Couchepin Pascal · Bundesrat · 2002-03-13
Couchepin Pascal · Bundesrat · Wallis · 2002-03-13
Wortprotokoll
Naturellement, nous partageons les préoccupations de M. Keller, et nous sommes conscients de l'importance des PME dans le tissu économique de la Suisse. Nous sommes aussi conscients du fait que le meilleur moyen de favoriser les PME, c'est de ne pas multiplier des réglementations qui entravent leurs activités.
En ce qui concerne les tâches de la Commission de la concurrence (Comco), je crois que, comme l'a dit Mme Sommaruga, personne n'envisage aujourd'hui d'étendre les tâches de la Comco. Ce que nous voulons essayer de faire au cours de ces prochains mois, à travers la révision de la loi sur cartels notamment, c'est d'augmenter l'efficacité de la Comco, pas d'étendre ses tâches; c'est d'approfondir son activité et de lui permettre de mieux répondre au mandat qui lui a été confié par la loi et la constitution. Le moment décisif sera, pour vous, Monsieur Keller, comme pour les autres parlementaires, celui où il faudra décider si l'on veut réellement, comme je l'ai dit déjà une fois ce matin, donner à la Comco le moyen d'imposer des sanctions directes et aussi de travailler avec le système du bonus. Peut-être y a-t-il là un deal à faire? Si nous pouvons faire passer cette révision de la loi sur les cartels, le signal sera clairement donné: c'est dans la direction des acteurs principaux du marché que la Comco doit agir et il ne s'agit pas pour elle de chercher à intervenir dans le cas de petites infractions aux règles de la concurrence au niveau des PME.
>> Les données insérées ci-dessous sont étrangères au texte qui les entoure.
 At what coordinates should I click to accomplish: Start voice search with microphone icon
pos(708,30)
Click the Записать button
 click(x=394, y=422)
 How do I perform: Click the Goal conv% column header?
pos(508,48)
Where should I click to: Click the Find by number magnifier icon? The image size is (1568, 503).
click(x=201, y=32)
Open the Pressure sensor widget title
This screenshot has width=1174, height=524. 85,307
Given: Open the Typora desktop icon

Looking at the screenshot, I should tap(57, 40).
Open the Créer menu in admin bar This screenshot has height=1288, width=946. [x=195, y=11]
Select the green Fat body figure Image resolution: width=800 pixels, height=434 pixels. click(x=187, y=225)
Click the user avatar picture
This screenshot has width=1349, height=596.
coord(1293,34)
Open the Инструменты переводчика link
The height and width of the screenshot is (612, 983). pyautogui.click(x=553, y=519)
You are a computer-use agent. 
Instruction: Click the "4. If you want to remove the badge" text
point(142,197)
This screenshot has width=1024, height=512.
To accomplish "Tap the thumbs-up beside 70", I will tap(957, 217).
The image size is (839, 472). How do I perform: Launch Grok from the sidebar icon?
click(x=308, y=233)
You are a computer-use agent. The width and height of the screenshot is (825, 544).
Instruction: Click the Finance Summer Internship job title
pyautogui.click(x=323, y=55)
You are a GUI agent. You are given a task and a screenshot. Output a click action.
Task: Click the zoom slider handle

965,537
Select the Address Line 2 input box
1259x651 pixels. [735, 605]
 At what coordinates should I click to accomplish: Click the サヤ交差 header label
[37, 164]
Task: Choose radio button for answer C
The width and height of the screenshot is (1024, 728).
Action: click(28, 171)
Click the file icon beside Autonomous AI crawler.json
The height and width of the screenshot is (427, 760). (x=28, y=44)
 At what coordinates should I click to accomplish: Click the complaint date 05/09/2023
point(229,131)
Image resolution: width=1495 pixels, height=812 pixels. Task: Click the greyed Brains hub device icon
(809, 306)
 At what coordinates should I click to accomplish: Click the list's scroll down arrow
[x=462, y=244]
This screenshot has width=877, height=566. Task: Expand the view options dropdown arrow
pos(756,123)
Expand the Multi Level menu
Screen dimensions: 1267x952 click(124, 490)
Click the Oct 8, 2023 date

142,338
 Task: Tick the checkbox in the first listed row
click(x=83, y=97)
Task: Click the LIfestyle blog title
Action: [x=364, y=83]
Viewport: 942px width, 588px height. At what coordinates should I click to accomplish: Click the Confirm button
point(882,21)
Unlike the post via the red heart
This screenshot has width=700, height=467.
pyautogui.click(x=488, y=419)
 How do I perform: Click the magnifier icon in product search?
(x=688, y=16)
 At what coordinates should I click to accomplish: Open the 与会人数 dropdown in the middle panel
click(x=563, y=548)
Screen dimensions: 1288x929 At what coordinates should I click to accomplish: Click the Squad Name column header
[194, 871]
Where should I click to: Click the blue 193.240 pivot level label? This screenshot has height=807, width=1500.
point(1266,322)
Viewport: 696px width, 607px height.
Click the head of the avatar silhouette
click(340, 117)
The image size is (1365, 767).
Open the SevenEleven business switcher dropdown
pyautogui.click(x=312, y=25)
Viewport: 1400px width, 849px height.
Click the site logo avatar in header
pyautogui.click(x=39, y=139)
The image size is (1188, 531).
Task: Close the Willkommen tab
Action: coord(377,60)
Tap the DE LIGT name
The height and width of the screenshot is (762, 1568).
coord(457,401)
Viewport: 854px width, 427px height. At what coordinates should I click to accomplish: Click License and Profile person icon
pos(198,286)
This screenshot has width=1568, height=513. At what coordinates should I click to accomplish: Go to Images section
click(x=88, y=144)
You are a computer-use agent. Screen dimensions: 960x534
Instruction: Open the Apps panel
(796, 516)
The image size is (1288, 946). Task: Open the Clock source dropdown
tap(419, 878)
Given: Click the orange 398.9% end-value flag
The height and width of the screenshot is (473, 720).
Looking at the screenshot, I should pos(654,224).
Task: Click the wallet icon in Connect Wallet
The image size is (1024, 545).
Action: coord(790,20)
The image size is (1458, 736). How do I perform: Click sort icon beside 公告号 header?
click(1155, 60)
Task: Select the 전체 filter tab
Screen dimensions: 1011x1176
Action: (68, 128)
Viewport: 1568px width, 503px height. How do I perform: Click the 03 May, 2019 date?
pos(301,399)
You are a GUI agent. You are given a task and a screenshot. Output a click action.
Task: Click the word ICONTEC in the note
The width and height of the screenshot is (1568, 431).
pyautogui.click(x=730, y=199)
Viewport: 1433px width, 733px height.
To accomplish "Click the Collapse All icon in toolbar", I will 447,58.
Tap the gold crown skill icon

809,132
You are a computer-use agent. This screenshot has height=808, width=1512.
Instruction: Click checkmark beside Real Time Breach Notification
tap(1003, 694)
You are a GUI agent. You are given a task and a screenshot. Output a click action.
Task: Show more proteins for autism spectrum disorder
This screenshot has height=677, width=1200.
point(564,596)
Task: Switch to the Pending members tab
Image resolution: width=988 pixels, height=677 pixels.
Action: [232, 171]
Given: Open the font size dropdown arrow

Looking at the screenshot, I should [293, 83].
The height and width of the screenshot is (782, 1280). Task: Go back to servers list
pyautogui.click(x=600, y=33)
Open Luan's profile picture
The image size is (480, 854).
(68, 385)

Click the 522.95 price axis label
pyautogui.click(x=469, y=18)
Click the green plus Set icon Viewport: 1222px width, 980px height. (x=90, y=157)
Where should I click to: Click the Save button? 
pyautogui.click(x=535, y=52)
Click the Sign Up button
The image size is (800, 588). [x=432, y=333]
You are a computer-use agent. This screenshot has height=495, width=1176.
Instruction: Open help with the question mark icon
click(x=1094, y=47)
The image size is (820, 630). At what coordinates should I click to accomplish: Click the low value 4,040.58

Je sais que, dans le milieu des PME, une certaine émotion a été provoquée par l'une ou l'autre intervention de la Comco, notamment une intervention à l'égard des entreprises du secteur sanitaire. Il y a aussi eu une intervention à l'égard des moniteurs d'auto-école dans le canton de Fribourg. Ce sont plutôt des exceptions. Dans l'ensemble, les cas où la Comco est intervenue à l'encontre de pratiques de PME sont très rares et notre intention est de dialoguer avec la Comco, qui a son indépendance, pour l'inciter à porter son effort sur ce qui est réellement essentiel et important, c'est-à-dire les grands acteurs, tout en disant bien aux PME que, parce qu'elles constituent le tissu de la Suisse, elles doivent jouer le jeu de la concurrence. Mais nous n'allons pas transformer la Comco en une espèce de police des PME. Ce n'est, en tous les cas, pas notre volonté.